1. Version Bump Only (release)

Use nemar dataset release when you want to tag a new version without changing data. This is common when the dataset content is already correct and you simply need to cut a release.

# Interactive: prompts for patch/minor/major
nemar dataset release nm000104

# Non-interactive: specify bump type directly
nemar dataset release nm000104 --type patch -y

# Explicit version
nemar dataset release nm000104 --version 2.0.0 -y

What happens: 1. CLI clones the repo to a temp directory 2. Creates branch release/v1.0.1 3. Updates dataset_description.json with new version 4. Pushes and creates a PR 5. CI runs BIDS validation and version checks 6. On merge: tag, GitHub Release, and version DOI (if concept DOI exists)

2. Data or Metadata Changes (update)

Use nemar dataset update when you have local changes to push. This handles both metadata-only changes (JSON, TSV, README) and data file changes (EDF, BDF, etc.).

# First, clone and make changes locally
nemar dataset clone nm000104
cd nm000104
nemar dataset get .

# Make your changes...
# Edit participants.tsv, add new files, etc.

# Push changes via PR
nemar dataset update -m "Add subjects 10-15"

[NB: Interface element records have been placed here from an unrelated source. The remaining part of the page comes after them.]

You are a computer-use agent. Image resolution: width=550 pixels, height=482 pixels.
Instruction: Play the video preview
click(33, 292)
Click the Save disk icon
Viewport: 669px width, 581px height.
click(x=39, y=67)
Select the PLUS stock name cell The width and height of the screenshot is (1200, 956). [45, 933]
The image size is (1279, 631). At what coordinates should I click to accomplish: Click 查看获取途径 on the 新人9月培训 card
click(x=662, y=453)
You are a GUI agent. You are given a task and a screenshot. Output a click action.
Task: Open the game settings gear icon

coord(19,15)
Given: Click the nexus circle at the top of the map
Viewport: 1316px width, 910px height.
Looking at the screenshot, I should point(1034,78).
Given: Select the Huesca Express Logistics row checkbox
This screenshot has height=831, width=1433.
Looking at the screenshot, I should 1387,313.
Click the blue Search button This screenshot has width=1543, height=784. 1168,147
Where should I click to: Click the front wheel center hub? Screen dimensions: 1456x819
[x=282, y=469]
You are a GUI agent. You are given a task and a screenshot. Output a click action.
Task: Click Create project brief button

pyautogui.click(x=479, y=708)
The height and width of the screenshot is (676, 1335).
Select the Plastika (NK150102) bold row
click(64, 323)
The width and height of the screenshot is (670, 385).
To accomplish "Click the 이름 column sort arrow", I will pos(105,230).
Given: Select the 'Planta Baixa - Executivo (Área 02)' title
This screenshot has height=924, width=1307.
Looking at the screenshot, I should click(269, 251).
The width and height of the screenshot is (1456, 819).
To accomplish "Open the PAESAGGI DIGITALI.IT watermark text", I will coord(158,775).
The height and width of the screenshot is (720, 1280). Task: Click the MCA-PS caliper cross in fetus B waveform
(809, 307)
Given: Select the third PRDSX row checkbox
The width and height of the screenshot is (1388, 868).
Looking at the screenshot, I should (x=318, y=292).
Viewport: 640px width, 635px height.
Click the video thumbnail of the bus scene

What happens: 1. CLI detects dataset ID from git remote 2. Categorizes changes (metadata vs data files) 3. Creates branch update/nm000104-<timestamp> 4. Bumps version (patch by default) 5. Commits all changes 6. For data files: uploads to S3 via git annex copy --to nemar-s3 7. Pushes and creates a PR

Monitoring CI and Auto-merge

Both commands support --monitor to watch CI checks and offer to merge:

# Release with monitoring
nemar dataset release nm000104 --type patch --monitor -y

# Output:
#   Dataset: My EEG Study
#   Current version: 1.0.0
#   Version bump: 1.0.0 -> 1.0.1
#   ... cloning, branching, committing ...
#   PR: https://github.com/nemarDatasets/nm000104/pull/5
#   Monitoring CI checks...
#   ......
#   All checks passed!
#   ? Merge the PR? (y/N) y
#   PR merged successfully!

Using an Existing Clone

If you already have the dataset cloned, avoid a redundant clone:

# Use --dir with release
nemar dataset release nm000104 --dir ./nm000104

# Or just cd into the clone for update
cd nm000104
nemar dataset update

What CI Checks Run on PRs

When a PR is created against main, GitHub Actions runs two workflows:

  1. BIDS Validation (bids-validation.yml) - Runs the BIDS validator (Deno-based) on the dataset. Output is written to .nemar/validation.json. Warnings are tolerated; only errors cause failure.
  2. Version Check (version-check.yml) - Ensures dataset_description.json has a version that is higher than the latest git tag. Prevents merging without a version bump.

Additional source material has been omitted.